I came to this country, to a city full of opportunities, from the dark pit of depression.
I came from a place that had no hope, no dream, no inspiration. From a place that was as cold as a snowy Siberian winter, as hot as the summer of a Libyan dessert. From a city that had corrupt politicians, from a country that had a brutal dictator, from a world that had no law and order.
I came from an unforgiving hell in search of a heaven than none in my family had ever witnessed before.
“One big break, one big break,” I whispered to myself as I hopped onto a plane on my way to a bigger country, a better country, a country full of opportunities. I’d taken every last bit of savings my parents had. “There is going to be a miracle!”
I arrived. I passed through Customs and got to the city. I stared at the tall buildings with amazement. The roads were clean, the parks were beautiful and the women were to my liking.
Where I came from survival was the most important thing. Education, love, passion were mere words murmured by the highly privileged, those whose fathers took bribes and whose mothers wore expensive clothes. Those who lived in a well-furnished, well-protected, artificial part of the city free from all the filth the rest of the city produced.
The privileged knew their fathers as hard workers, their mothers as chaste. They had been told stories of how their parents crawled out of the dirty pits of the rest of the city and gained the positions they currently occupied.
But still the privileged felt very unfortunate, as unfortunate as the half-naked teenagers from the overpopulated slums, as unfortunate as the boys whose fathers abused them, as unfortunate as the girls whose neighbours raped them. They felt kinship with the jobless young men fasting to save money, the helpless and forsaken young mothers struggling. The privileged believed themselves to be equal in their suffering.
Despite having everything, they felt like they had nothing. Why? They didn’t know.

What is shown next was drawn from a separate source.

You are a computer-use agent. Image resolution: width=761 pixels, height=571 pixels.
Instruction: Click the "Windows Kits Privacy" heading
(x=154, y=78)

After weeks in the new city, I ended up in a tiny, cheap room that I shared with three other guys in a neighbourhood full of brown men and white police officers. The room had no window but a lot of smoke, no music but a lot of noise. It was not a place I wanted to come home to after a long day working for below minimum wage. I’d meant to save and eventually enrol in university, get a student visa, work my way to permanent residency and citizenship. Instead my visitor visa lapsed and I could barely scrape a living. I was a non-citizen in my country of hope.
As the days went by in a room where I could hardly breathe, laying on a dirty bed full of thirsty bedbugs, eating packet ramen and whatever was cheapest at the supermarket, changing jobs after not being paid and abused, I heard the news of people like me being deported. “There is going to be a miracle.” I kept muttering to myself. I needed there to be.
Where I came from the underclass of the city hated the privileged, blamed them, cursed them. They did not, as the privileged did, believe themselves to be equal in their suffering. Every time they saw them in their shiny clothes, their expensive cars, they seethed. When they saw the tall tidy shopping malls and nifty expensive restaurants from the outside, they felt a splash of anger taking over all of their senses. They remained half-starved; for food, for choice, for the humanity they’d never been allowed.
The underclass of the city felt cheated. Both those who were fortunate enough to go to work every day and those who weren’t alike prayed daily for the miracle that would make them rich one day, make them the proud father of a couple of spoiled teenagers, the husband of a beautiful, virginal young daughter of a rich powerful man, the owner of a couple of attractive mistresses. They dreamt of money and food and beautiful women, but most importantly, they dreamt of power, the only entity that allowed a man to survive in the unforgiving city. And I’d been one of them.
On a beautiful morning, when the sun was shining so bright it almost penetrated through the walls that shamelessly concealed the ugly secrets of my adopted city, I heard an unexpected knock on the cheap apartment door. I opened it with shaking hands and saw two police officers standing there, badge in hand, hard metal weapons in their holsters. I realised my time had come.
Before they could utter a word, I slid past them and ran. I climbed up the stairs. The officers followed me. They shouted but I couldn’t hear what they said. I ran, up, up, all the way to the roof, closer and closer to the cliff, repeating the same prayer I had all my life. I looked down from the roof of the 24-storey building. A miracle. I needed a miracle.
I saw the officers coming closer and closer. I felt them pointing a gun at me. Like a predator approaches her cornered prey.
I looked over the edge, looked at the officers, looked at the sky, looked at the gun, looked down over the edge again. I had a moment of clarity. I finally saw what my big break was. I understood what I needed to embrace. The miracle I’d waited for all my life had at last revealed her sweet self like a burlesque dancer reveals her curves. I finally had my way out. I smiled. I walked off the roof.